Langsam fand Frau Heller Gefallen an der Idee. »Wir bräuchten eine zweite Zapfstelle für Bier«, überlegte sie. »Ein Griller lässt sich problemlos beschaffen. Für die Musik nehmen wir einen Harmonikaspieler und dazu einen Gitarristen, das ist nicht so laut und stimmt die Nachbarn friedlich. Bleibt die Frage, ob die Inneneinrichtung des Kaffeehauses dazu passt.«

»Die Stühle und die kleinen, runden Marmortische müssen für diesen einen Tag weg«, befand Wondratschek. »Stattdessen besorgen wir Langtische und Bänke. Die sind dann das Tüpfelchen auf dem I!«

Die beiden hatten sich in eine derartige Begeisterung für das kommende Ereignis hineingesteigert, dass sie Leopold nicht bemerkten, der im Begriff war, seinen Dienst anzutreten, und die letzten Sätze mitverfolgt hatte. »Ist dann vielleicht auch Selbstbedienung? Das wäre mir sehr recht, denn da bräuchte ich gar nicht zu kommen«, bemerkte er sarkastisch.

»Auf Sie als Oberkellner können wir keinesfalls verzichten«, merkte Wondratschek an.

»Lederhose besitze ich dafür leider keine«, maunzte Leopold.

»Aber das macht doch nichts! Natürlich soll die Kaffeehausstimmung nicht zu kurz kommen, und da brauchen wir Sie und Herrn Waldbauer in Ihrer normalen Berufskleidung«, redete Frau Heller auf ihn ein.

»Eigenartig! Jetzt reden Sie wieder von Kaffeehaus. Zuerst haben Sie so getan, als fände das Ganze auf einer Festwiese statt«, grummelte Leopold weiter. »Ich mache Sie darauf aufmerksam, dass unsere räumlichen Möglichkeiten äußerst eingeschränkt sind. In einem Kaffeehaus gibt es nämlich deswegen kleine Tische, weil für große gar kein Platz ist. So, wie Sie sich das vorstellen, wird das nicht gehen. Das wird ein Spießrutenlauf erster Güte zwischen den Bänken durch.
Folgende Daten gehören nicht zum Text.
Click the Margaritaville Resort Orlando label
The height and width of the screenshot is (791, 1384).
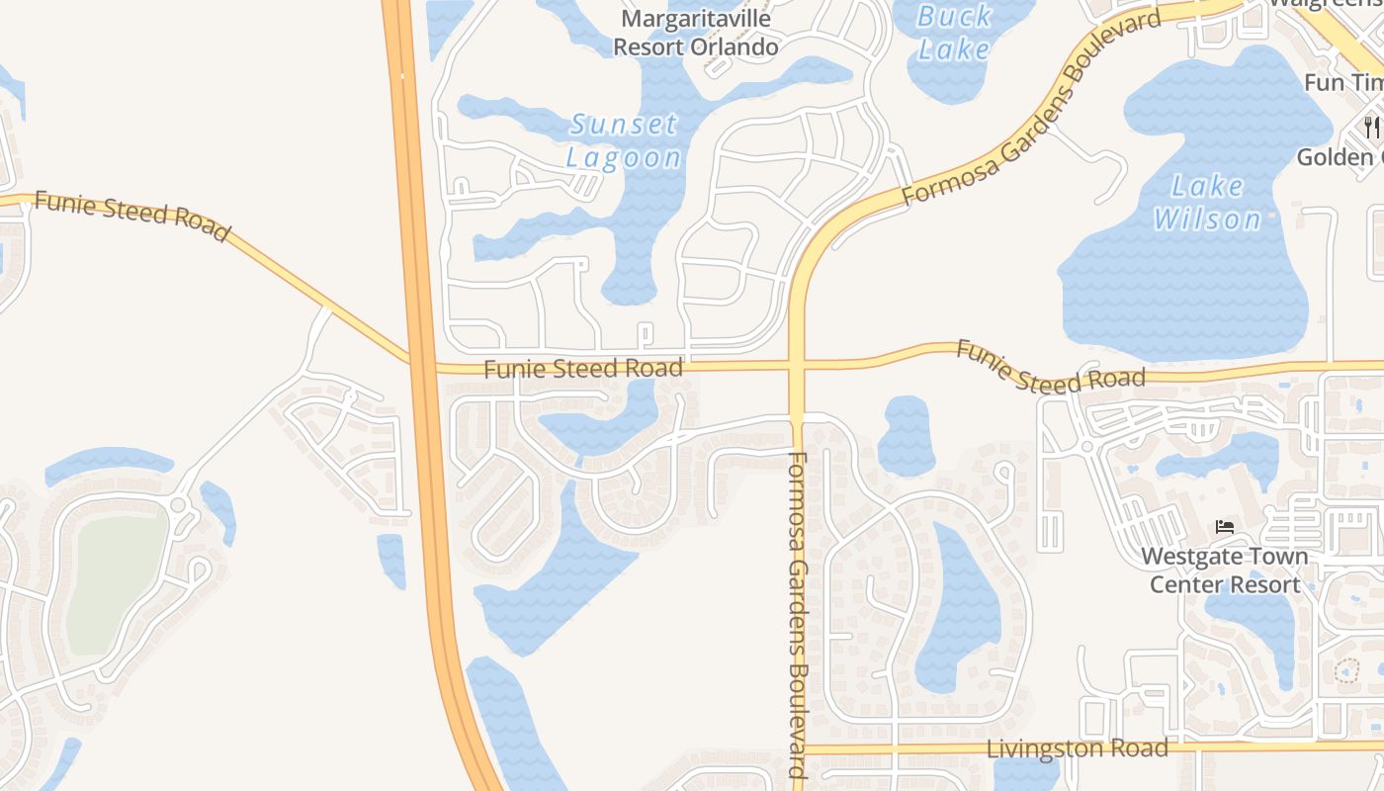point(696,33)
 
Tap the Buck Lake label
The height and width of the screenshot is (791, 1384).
point(954,32)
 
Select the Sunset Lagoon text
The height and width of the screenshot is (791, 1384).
point(624,140)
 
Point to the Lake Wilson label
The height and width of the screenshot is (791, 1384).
point(1207,202)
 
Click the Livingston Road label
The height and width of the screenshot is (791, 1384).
point(1078,747)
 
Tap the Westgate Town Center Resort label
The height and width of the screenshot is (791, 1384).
point(1225,571)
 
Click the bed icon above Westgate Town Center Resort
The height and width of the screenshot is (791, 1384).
point(1225,527)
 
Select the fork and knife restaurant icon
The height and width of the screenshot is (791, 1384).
point(1371,127)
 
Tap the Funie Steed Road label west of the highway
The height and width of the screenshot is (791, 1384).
point(131,215)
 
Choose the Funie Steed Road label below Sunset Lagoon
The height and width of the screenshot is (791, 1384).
point(583,369)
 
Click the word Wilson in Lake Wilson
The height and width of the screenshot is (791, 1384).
point(1207,219)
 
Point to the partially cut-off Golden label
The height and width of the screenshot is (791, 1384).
point(1340,157)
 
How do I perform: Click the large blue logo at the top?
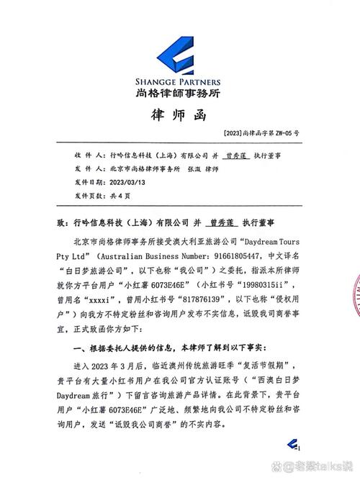click(180, 47)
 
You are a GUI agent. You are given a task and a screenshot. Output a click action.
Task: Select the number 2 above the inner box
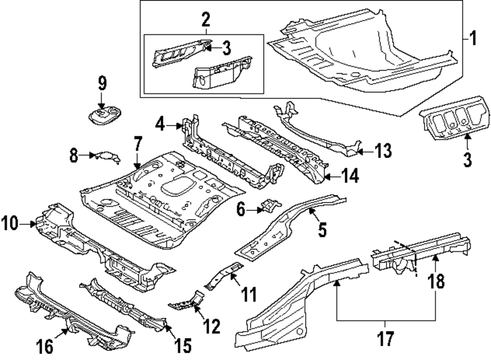pyautogui.click(x=205, y=20)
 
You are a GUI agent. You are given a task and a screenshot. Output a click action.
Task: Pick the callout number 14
pyautogui.click(x=350, y=175)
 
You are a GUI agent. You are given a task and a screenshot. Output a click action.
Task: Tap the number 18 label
pyautogui.click(x=437, y=281)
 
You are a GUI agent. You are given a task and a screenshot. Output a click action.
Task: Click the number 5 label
pyautogui.click(x=322, y=229)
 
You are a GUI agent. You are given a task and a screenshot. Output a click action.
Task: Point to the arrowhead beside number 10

Vor allem, weil die Gscherten, die Sie bei dieser Veranstaltung erwarten, keine Ahnung haben werden, wie man sich im Kaffeehaus benimmt, und überall im Weg herumstehen werden.«

»Das Wort Gscherte möchte ich nicht gehört haben«, wies Frau Heller ihren Oberkellner zurecht. »Sie reden von Menschen, die vielleicht auf dem Lande geboren und aufgewachsen sind, aber schon lange in unserer schönen Stadt leben und sich hier vollständig integriert haben.«

»Menschen mit österreichischem Migrationshintergrund und Nichtwiener Muttersprache. Da wird’s wohl auch Verständigungsschwierigkeiten geben«, murrte Leopold.
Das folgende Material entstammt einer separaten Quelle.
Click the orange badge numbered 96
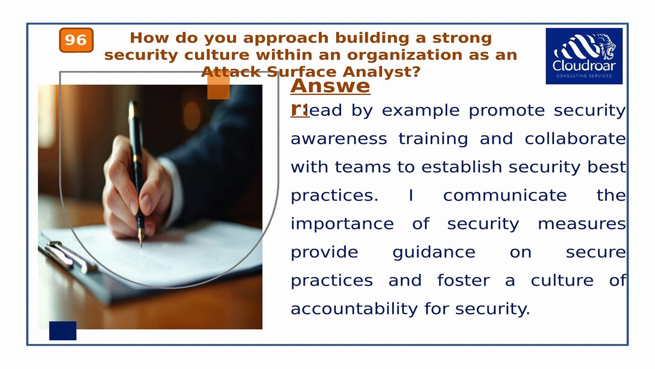76,40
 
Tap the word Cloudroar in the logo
584,66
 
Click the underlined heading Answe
330,86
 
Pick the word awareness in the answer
339,139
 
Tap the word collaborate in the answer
575,139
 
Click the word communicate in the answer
505,195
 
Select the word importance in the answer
342,224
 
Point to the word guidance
433,252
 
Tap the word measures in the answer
581,224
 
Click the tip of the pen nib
141,245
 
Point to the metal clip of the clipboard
67,254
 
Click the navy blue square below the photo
62,331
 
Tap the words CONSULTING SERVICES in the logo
584,76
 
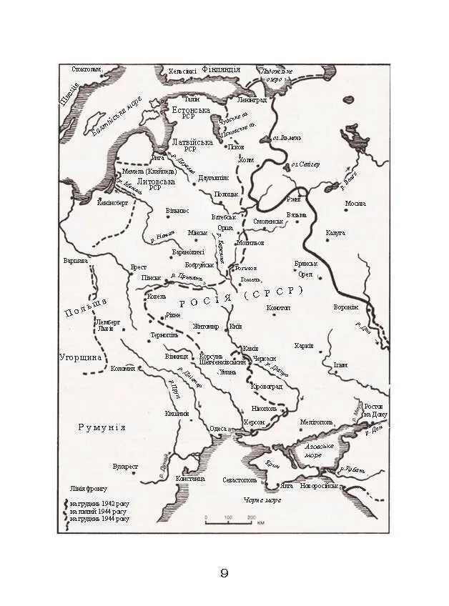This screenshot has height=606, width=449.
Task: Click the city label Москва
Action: (x=355, y=204)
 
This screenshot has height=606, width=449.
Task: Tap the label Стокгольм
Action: (x=87, y=69)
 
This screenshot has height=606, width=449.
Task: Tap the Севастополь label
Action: (x=239, y=480)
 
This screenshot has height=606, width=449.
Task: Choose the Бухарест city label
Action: (x=125, y=467)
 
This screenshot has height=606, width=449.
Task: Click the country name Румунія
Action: (x=102, y=427)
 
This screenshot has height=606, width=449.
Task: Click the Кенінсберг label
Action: (x=112, y=203)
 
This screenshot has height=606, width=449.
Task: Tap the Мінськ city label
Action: (x=197, y=233)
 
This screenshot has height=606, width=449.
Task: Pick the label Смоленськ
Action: (x=268, y=222)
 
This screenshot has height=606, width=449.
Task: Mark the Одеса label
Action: (x=217, y=429)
Frau Heller rang ihre Hände. »Sie machen wirklich aus allem ein Drama«, stieß sie genervt hervor.

»Aus allem nicht, aus diesem Fest schon«, beharrte Leopold. »Spätestens wenn die Gsche… – also die geschätzte Landbevölkerung – zu viel intus hat, wird ein Chaos ausbrechen.«

»Kassieren müssen Sie natürlich gleich beim Servieren«, belehrte Wondratschek ihn.

»Das wird mit unserer langsamen Registrierkassa eine besondere Freude werden.«

»Ach was, Registrierkassa! Das ist nicht so wichtig! Da werden wir improvisieren«, tat Frau Heller diesen Einwand ab.

»Wenn es Herrn Leopold im Lokal zu eng ist, soll er die Leute draußen bedienen«, schlug Wondratschek vor.

»Draußen?«, reagierte Leopold empört. »Davon bitte ich abzusehen. Seit es diesen Schanigarten gibt, mache ich Sie, Frau Sidonie, darauf aufmerksam, dass er eine beträchtliche Arbeitserschwernis darstellt. Jeder Gang nach draußen bedeutet zwei Stufen hinunter, auf dem Rückweg renne ich wieder zwei Stufen hinauf. Bei so einem Fest laufe ich den ganzen Donauturm einmal hinauf und hinunter. Ich bin Oberkellner und kein Leistungssportler!«

»Jetzt beruhigen Sie sich doch endlich einmal«, bat ihn Frau Heller. »Wir werden unsere bisherigen Events evaluieren und das Ergebnis für die Organisation unseres Schanigartenfestes heranziehen.« Sie bemerkte Leopolds skeptische Miene. »Was haben Sie? Was passt Ihnen nun schon wieder nicht?«, wollte sie wissen.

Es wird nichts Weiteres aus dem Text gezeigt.